By working to uphold the rights of all Canadian citizens, the Chief Justice has contributed in a major way to Canada’s robust pluralism. Certainly, Canadians will insist that there is still work to be done. But on the world stage, there is a great need for experiences of pluralism that work and Canada is providing a powerful example.
In her LaFontaine-Baldwin lecture in Toronto, in 2003, the Chief Justice said and I quote, “One problem, more than any other, dominates human history — the problem of how we deal with those who are different than us.” Those words have sharp, continuing relevance as we move further into the 21st century. Whether the challenge involves new waves of migrants moving into European societies, or political participation for the indigenous peoples of Latin America, or working towards democratic change in the Middle East and North Africa, there is a profound need to focus on the values and hopes that unite all human beings.
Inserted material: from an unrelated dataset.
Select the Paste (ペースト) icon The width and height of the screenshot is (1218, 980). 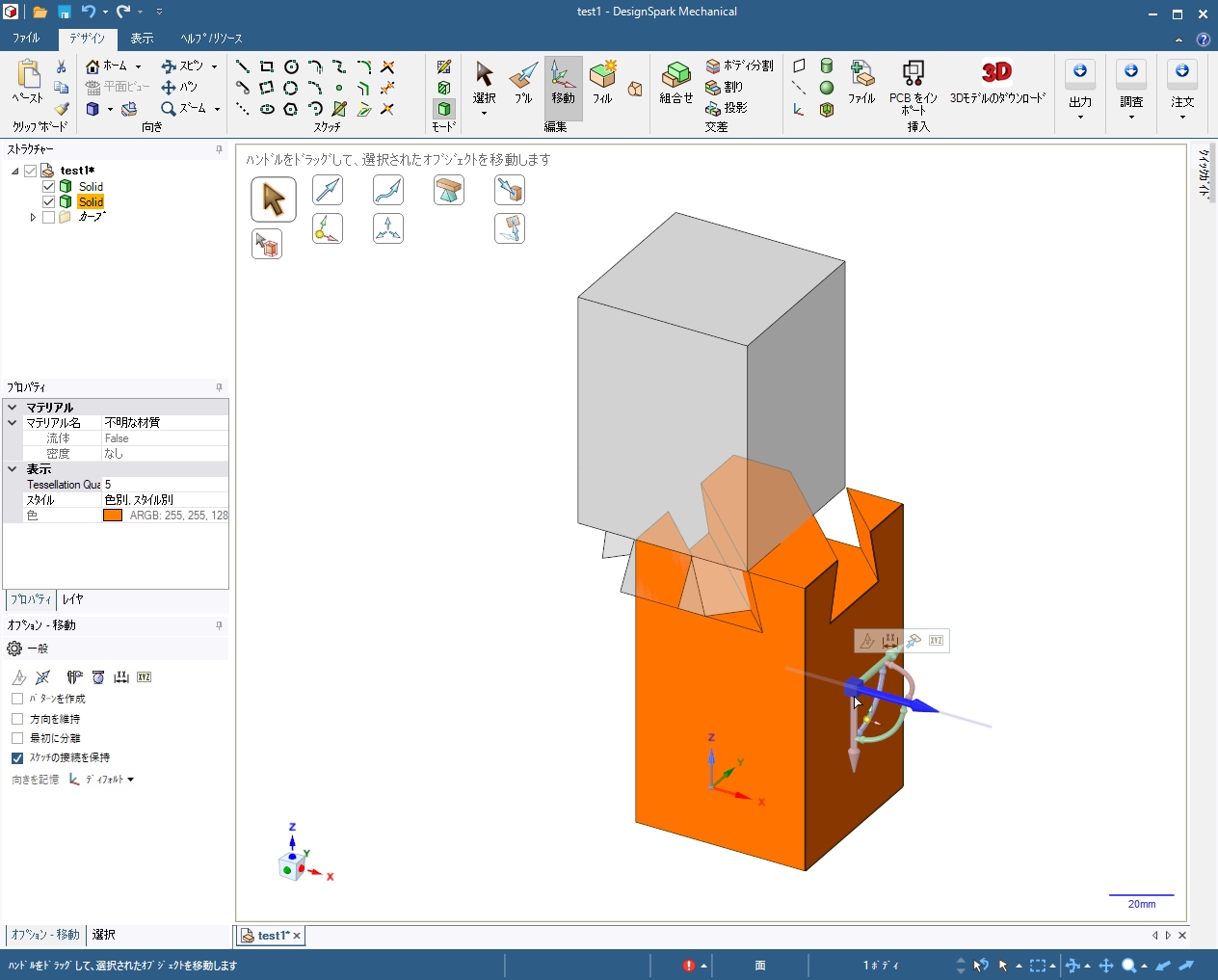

As the Chief Justice has stated and I quote again, “The creation of a harmonious society where every individual feels not only accepted but truly welcome is the responsibility of all citizens.” This responsibility is why the Global Centre for Pluralism exists to help us learn from one another about the challenges of diversity. And on evenings like this, we are fortunate to realise the Centre’s mission to convene change leaders and inspire dialogue about the benefits of inclusion and respect.
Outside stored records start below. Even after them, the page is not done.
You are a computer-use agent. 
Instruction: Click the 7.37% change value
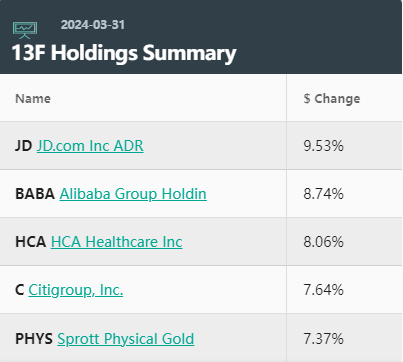tap(323, 339)
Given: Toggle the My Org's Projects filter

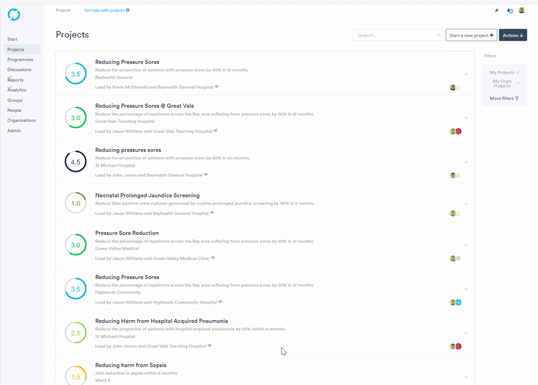Looking at the screenshot, I should click(x=504, y=83).
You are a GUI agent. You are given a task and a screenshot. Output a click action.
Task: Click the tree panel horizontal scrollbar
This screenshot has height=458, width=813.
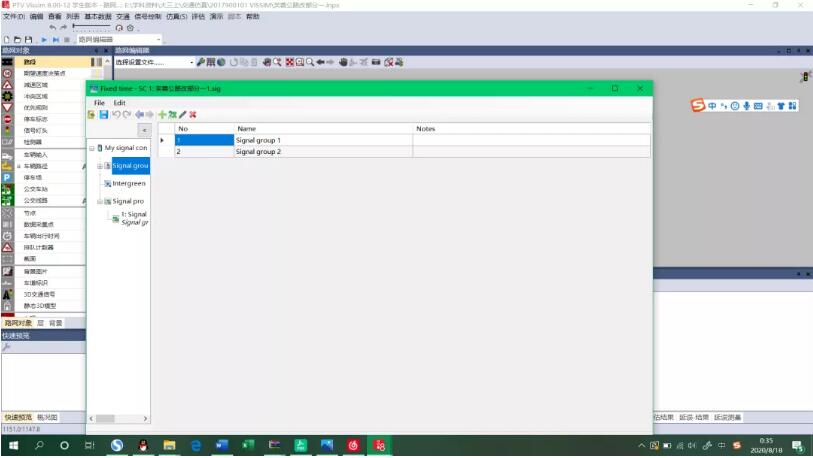click(x=118, y=418)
Ladies and Gentlemen, together with you, I eagerly look forward to hearing from the Centre’s honoured lecturer for 2015, the Right Honourable Beverley McLachlin.
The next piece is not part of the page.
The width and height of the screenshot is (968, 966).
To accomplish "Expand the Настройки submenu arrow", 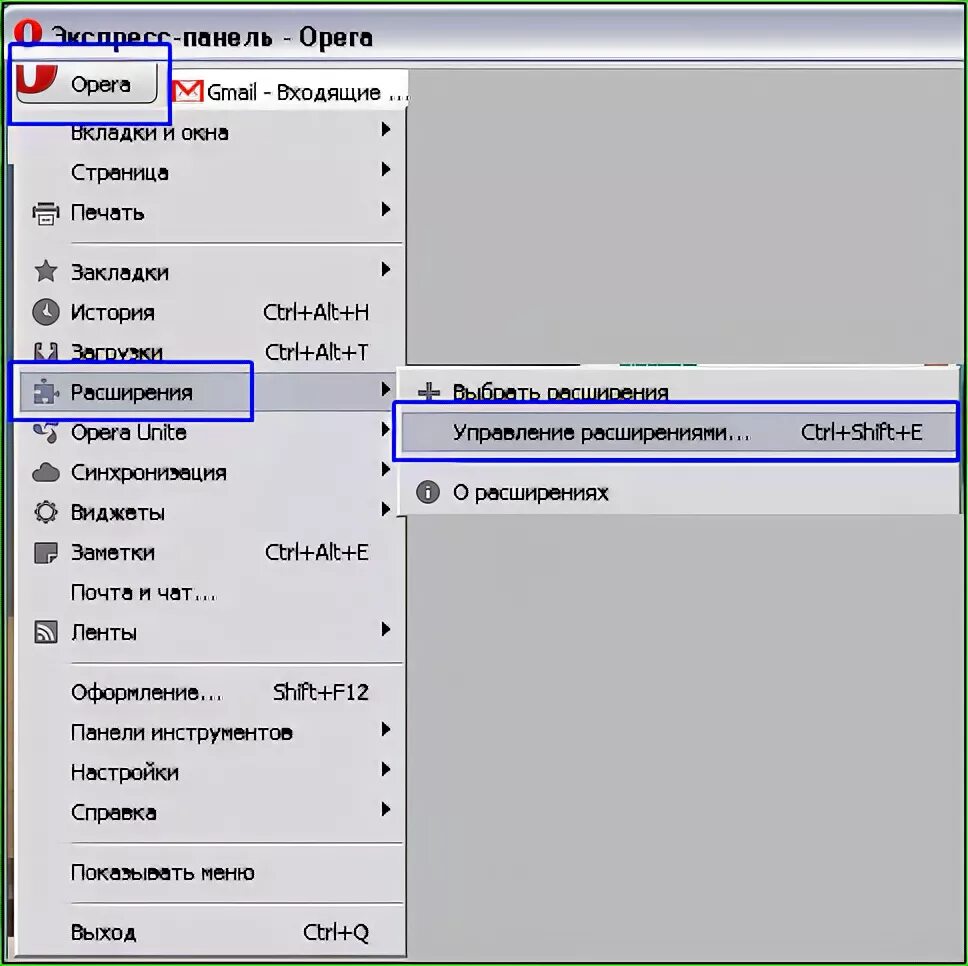I will point(386,769).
Address by MHI at the Inaugural Pluralism Lecture, Global Centre for Pluralism (Ottawa, Canada)
Canada is one of the best examples of a country that has embraced its diversity and cultivated a vision of nationhood based on shared and democratic citizenship. It should therefore come as no surprise that the Global Centre for Pluralism is headquartered in Ottawa. The Centre is founded on a strong and vital partnership with the Government of Canada, rooted in our common belief in respect for diversity and the importance of building inclusive societies. Excellency, as a former Kyrgyz Ambassador to Canada, you are no stranger to this country’s commitment to participatory democracy. And you have, through your own example, shown that an enlightened leadership recognises that, nothing less than this, is acceptable for any society.
Below is an article vindicating MHI's statement above.
Punjabi language is now the third most common in the House of Commons after English and French
By ABBAS RANA |
Published: Monday, 11/02/2015 12:00 am EST
With the election of 20 Punjabi-speaking MPs on Oct. 19, the Punjabi language is now the third most common in the House of Commons after English and French.
In total, 23 MPs of South Asian origin were elected to the House last month. Three of them—Liberal MP Chandra Arya (Nepean, Ont.) who was born and raised in India, Gary Anandasangaree (Scarborough-Rouge Park, Ont.) who is Tamil, and Maryam Monsef (Peterborough-Kwartha, Ont.) who is of Afghan origin—do not speak Punjabi.
Of the 20 who do speak Punjabi, 18 are Liberals and two are Conservatives.
The NDP does not have any Punjabi-speaking MPs in caucus after B.C. MPs Jinny Sims and Jasbir Sandhu both lost on Oct. 19.
Among the newly-elected Punjabi-speaking MPs, 14 are males and six are females. Ontario elected 12, British Columbia four, Alberta three and one is from Quebec.
Prime Minister-designate Justin Trudeau (Papineau, Que.) is scheduled to unveil his Cabinet this week and some of these Liberal MPs are expected to be included in the front bench.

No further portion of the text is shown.